As for Suttle, he had an .804 OPS in Charleston as a 23 year old - which is quite old for the league. The jury is still out on whether he has the potential to be even an average major league starter.
All true. We also have to remember that he was in his first full year of pro-ball (and a wood-bat league). He also had some injuries, and a bad slump at the end of the year really hurt him. I believe in August at one point he has 8th in his league in OPS (better than Montero).
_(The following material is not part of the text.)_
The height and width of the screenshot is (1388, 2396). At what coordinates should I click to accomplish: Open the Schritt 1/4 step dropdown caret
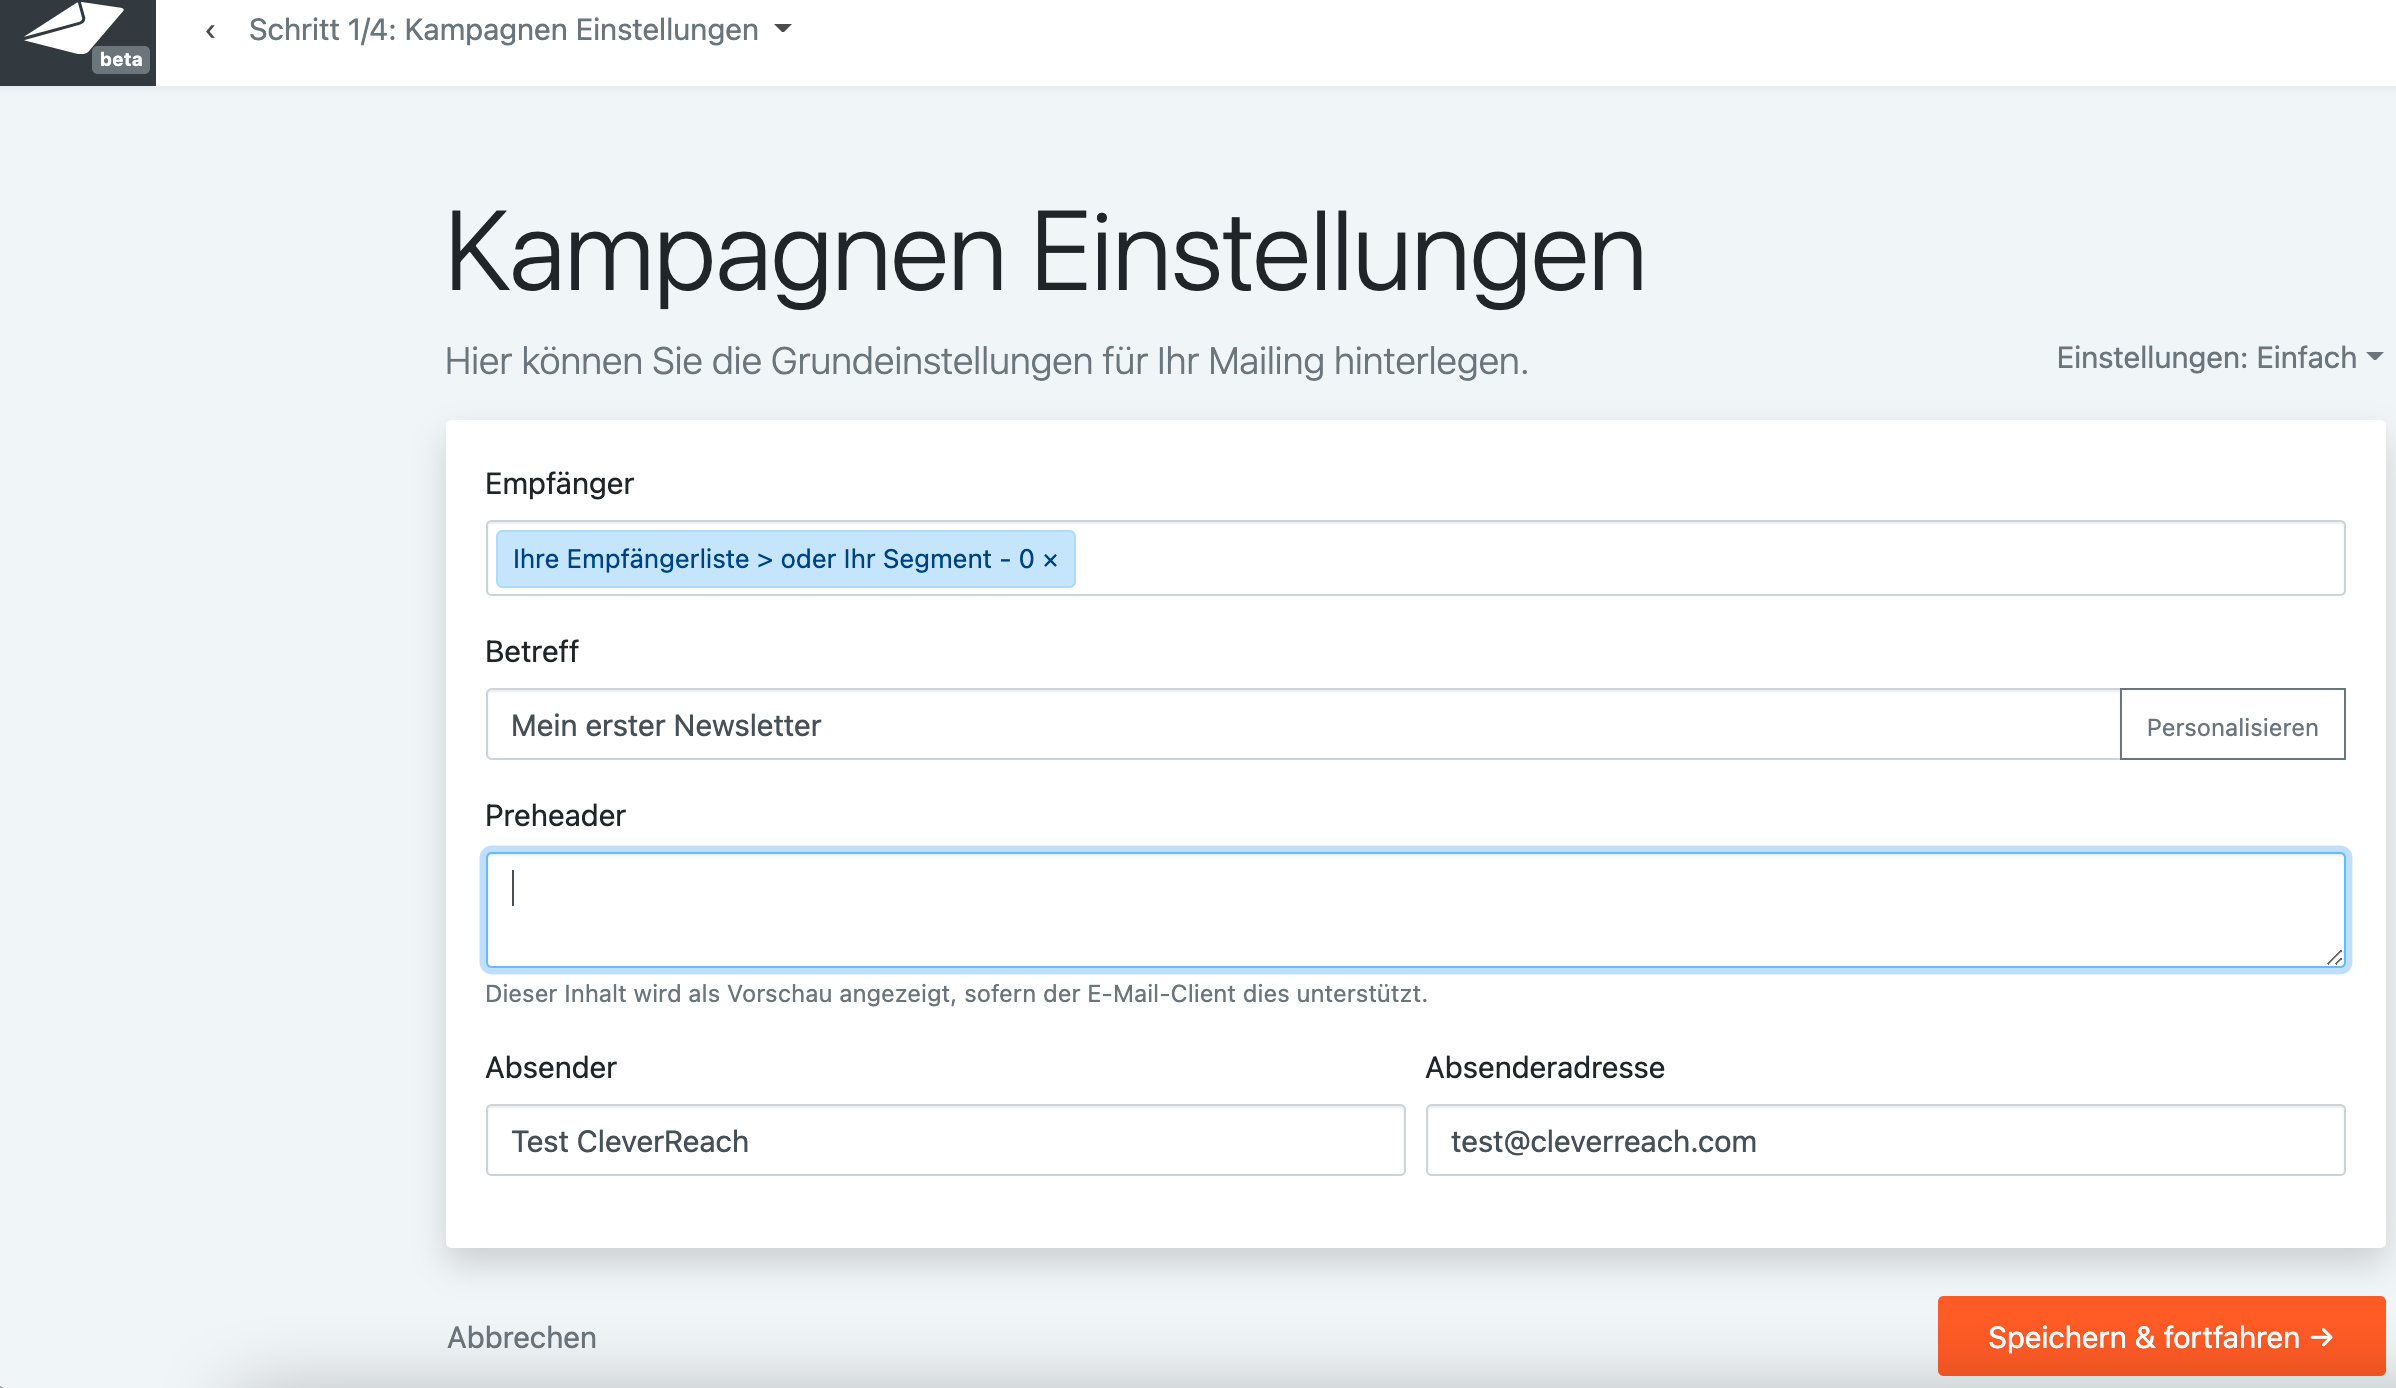pos(783,29)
All that said, he’s going to start the year in Tampa, and he needs to show success there. Ideally of course he has an OPS north of .900 at the end of June, and plays the second half in Trenton. But even if he can finish the year with an OPS just north of .800, that still gets him to Trenton for 2010. I’m not sure about his defense, but if it’s even average that’s good. I doubt Suttle will be a star, but if he can just be a league average 3B for 2-3 years while he’s cheap, he may be great as a transition for the Yankees when ARod can no longer play 3rd. Or there are a number of teams that would like a cheap, league-average 3B, so he can be a good trade-chip.
In other subject. I think that offering Wang a contract extension may be a very good idea now, don’t you think??
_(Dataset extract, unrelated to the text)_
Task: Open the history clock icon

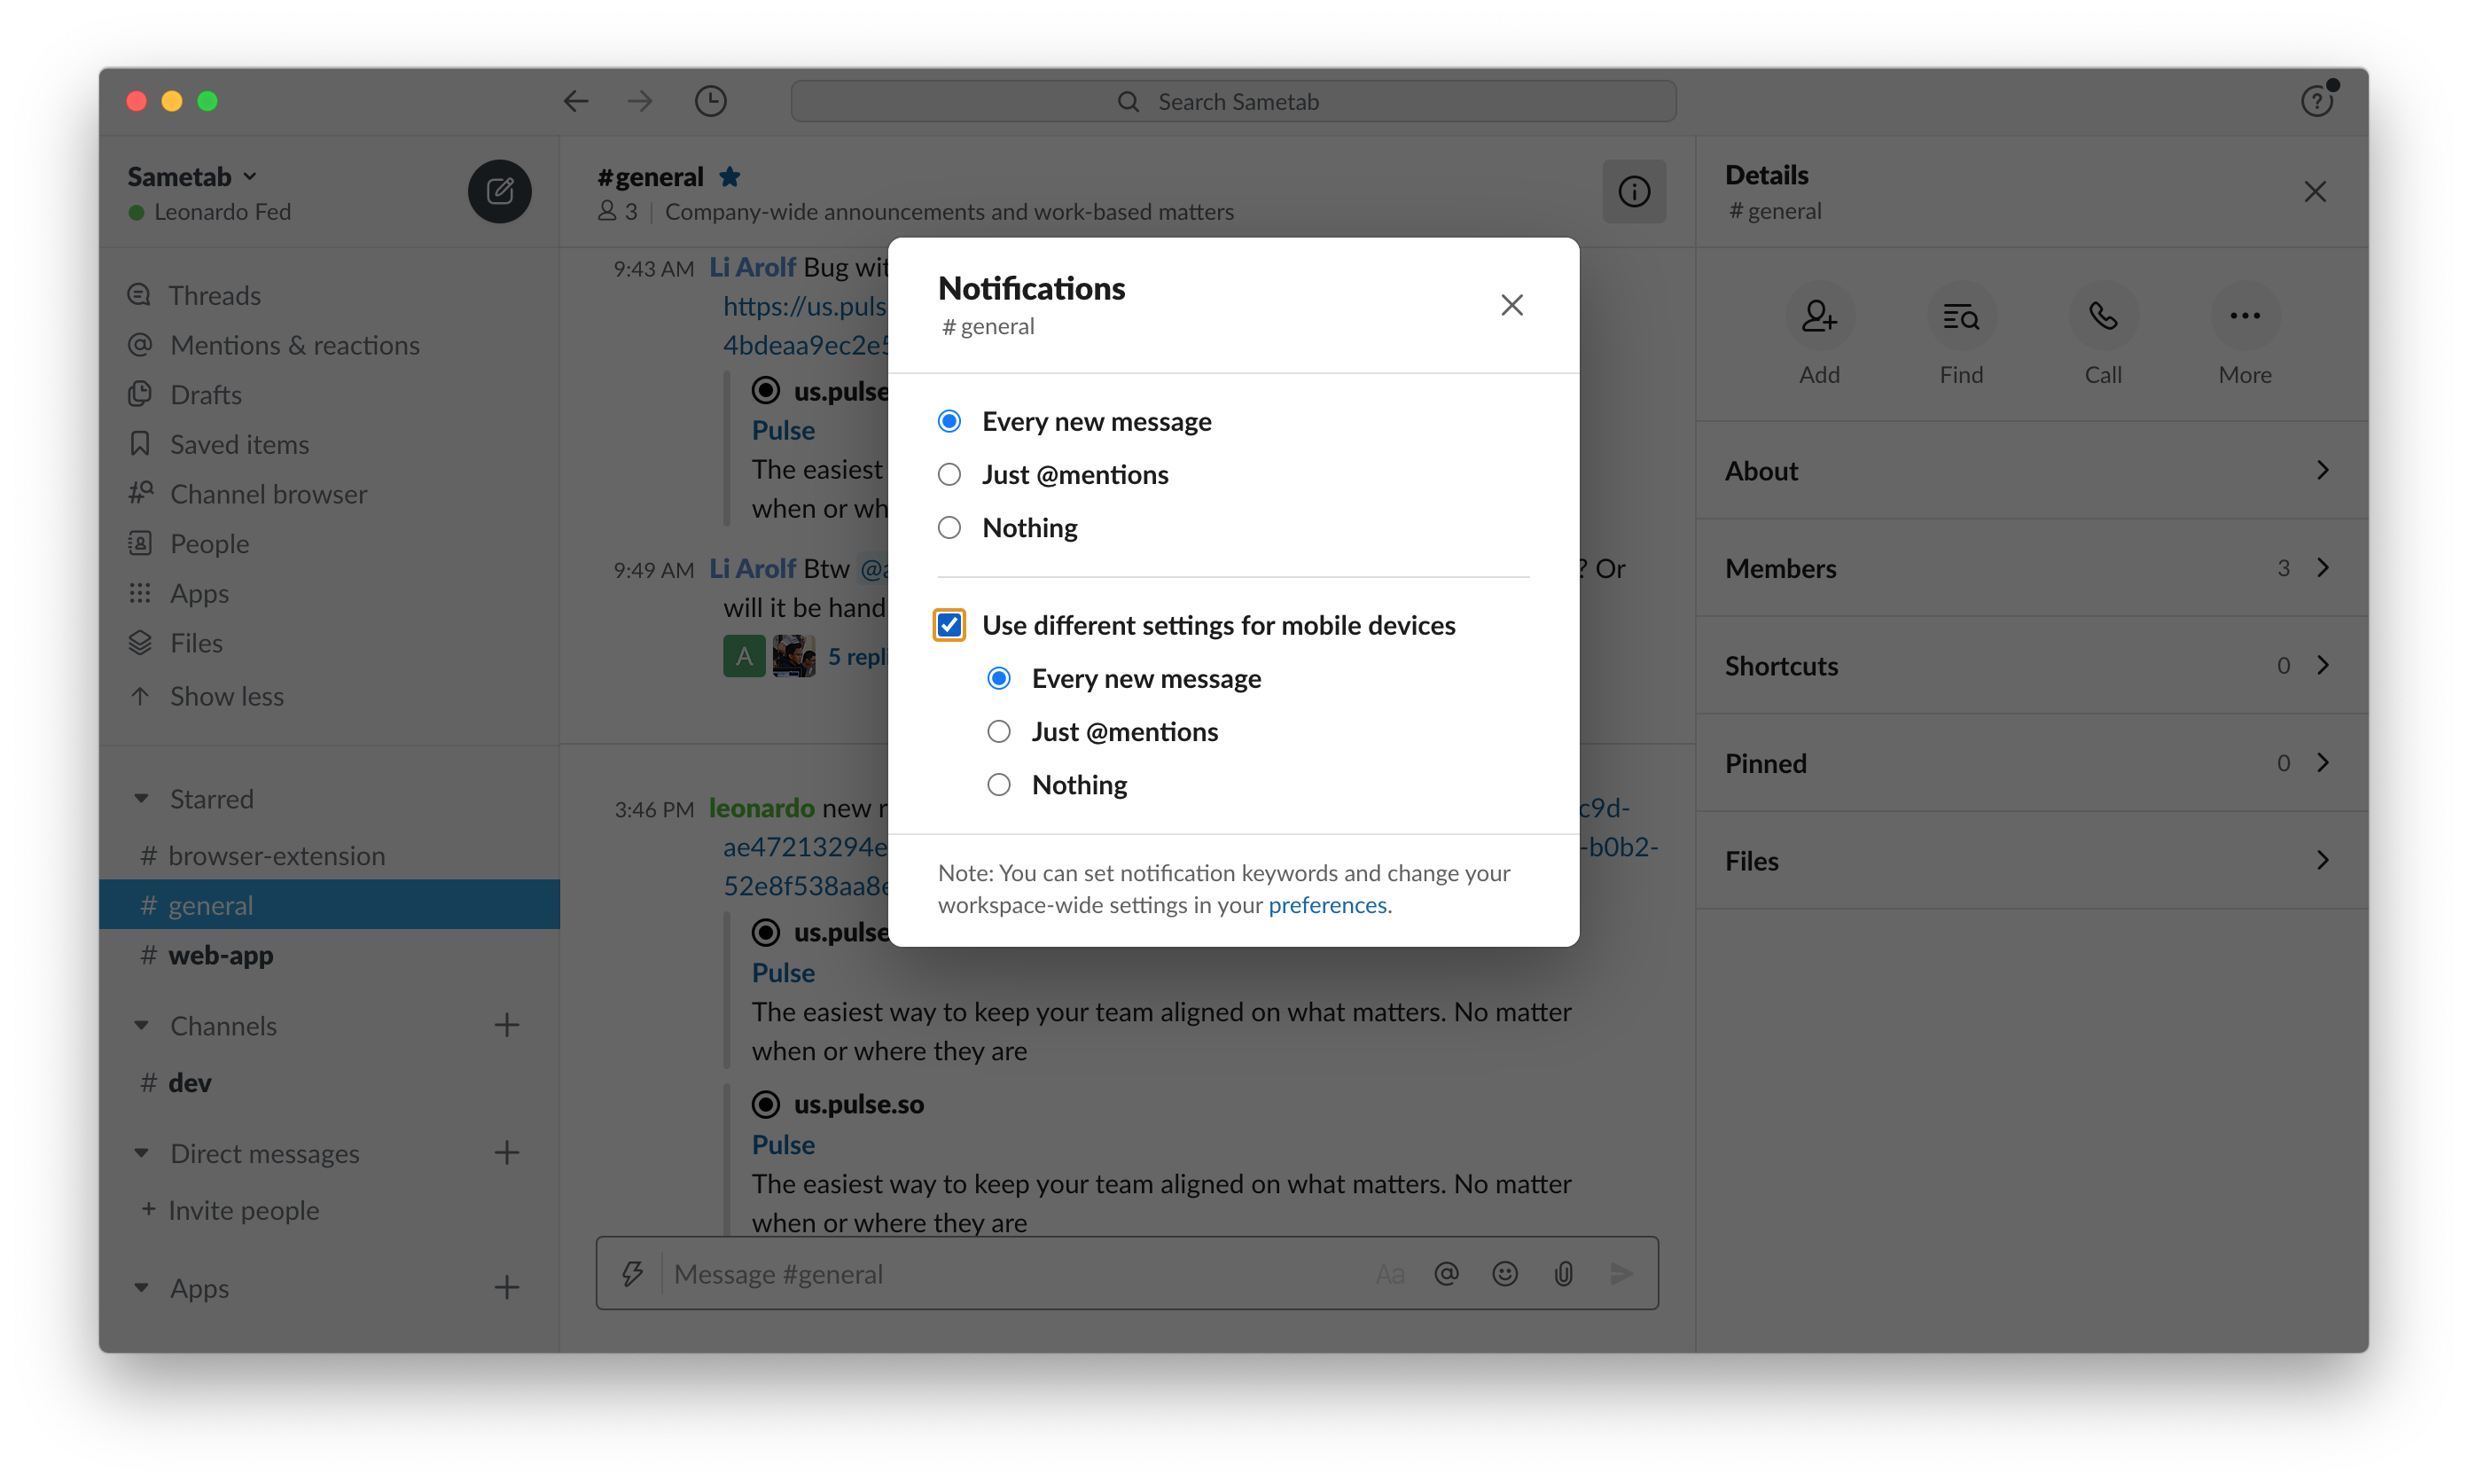Action: point(710,101)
Will he agree to a 30 million 5 year contract?
I have heard some talk on this site or somewhere that the Yanks should sign Baldelli and I concur. I think it is a perfect way to use him. As a righty hitter he would play primarily against lefty’s allowing him his rest to stay fresh and affording the team to continue to allow Brett Gardner to be in the lineup the majority of the time. If Brett flounders, you have Melky to step in and hit from his best side. That is providing that Melky isn’t first traded. If Brett can’t even hit .250 against righty’s the team will find out not to project him in the long term plan. On the other hand if Brett hits near .300 you begin to have confidence that he may be the long term cf’er. Baldelli showed something this year that he can contribute even when not playing every day.
Will he agree to a 30 million 5 year contract?
would you forfeit about $20M for no reason?
I don’t think Baldelli wants to sign with the Yanks, just a gut feeling though. A platoon of him and Miranda down the road would be interesting if other 1B plans fall apart (with Nady & Baldelli switching when both play obviously).
This list points out the absolute necessity of our doing well in the FA market. I’m underwhelmed. We have no one likely to have the impact in the near future, or the long term, of Lars Anderson. Montero is the only one who looks like a possible superstar but on the other hand last year we were so high on Hughes, IPK, and Joba and in past years neither Cano or Wang were ever rated as highly as Eric Duncan so who knows.
I think that offering Wang a contract extension may be a very good idea now, don’t you think??
The Yankees decided not to lock him up last spring primarily because all pitchers are injury risks. So now that he has been injured they should give him a long-term contract before he’s even shown that he’s recovered? And before you say that it’s not an arm injury, remember that: 1) Wang also has an arm injury or two in his past, and 2)he would not be the first guy to hurt his arm by pitching on a bad foot.
For anyone curious, here is Chad Jennings’s take on BA’s top ten.
Oh, and I agree with everyone on Wang ![]()
I think it would be a good idea to offer him an extension. I think it is risky because of his injury history, which is why that extension should not be for a ton of money. And I think since it won’t be for a ton of money, he’s unlikely to take it since he’ll probably get a lot more as a FA (assuming he stays healthy). It’s still a good move to offer him one he’s unlikely to take, because it can show (if done properly) that you have an interest in the player, which can be useful when he enters FA. Also, if he happens to take the under-market contract, worst case you’ll have an oft-injured pitcher at a price the Yankees can afford to absorb, best case you’ll have an (near) Ace at a great price.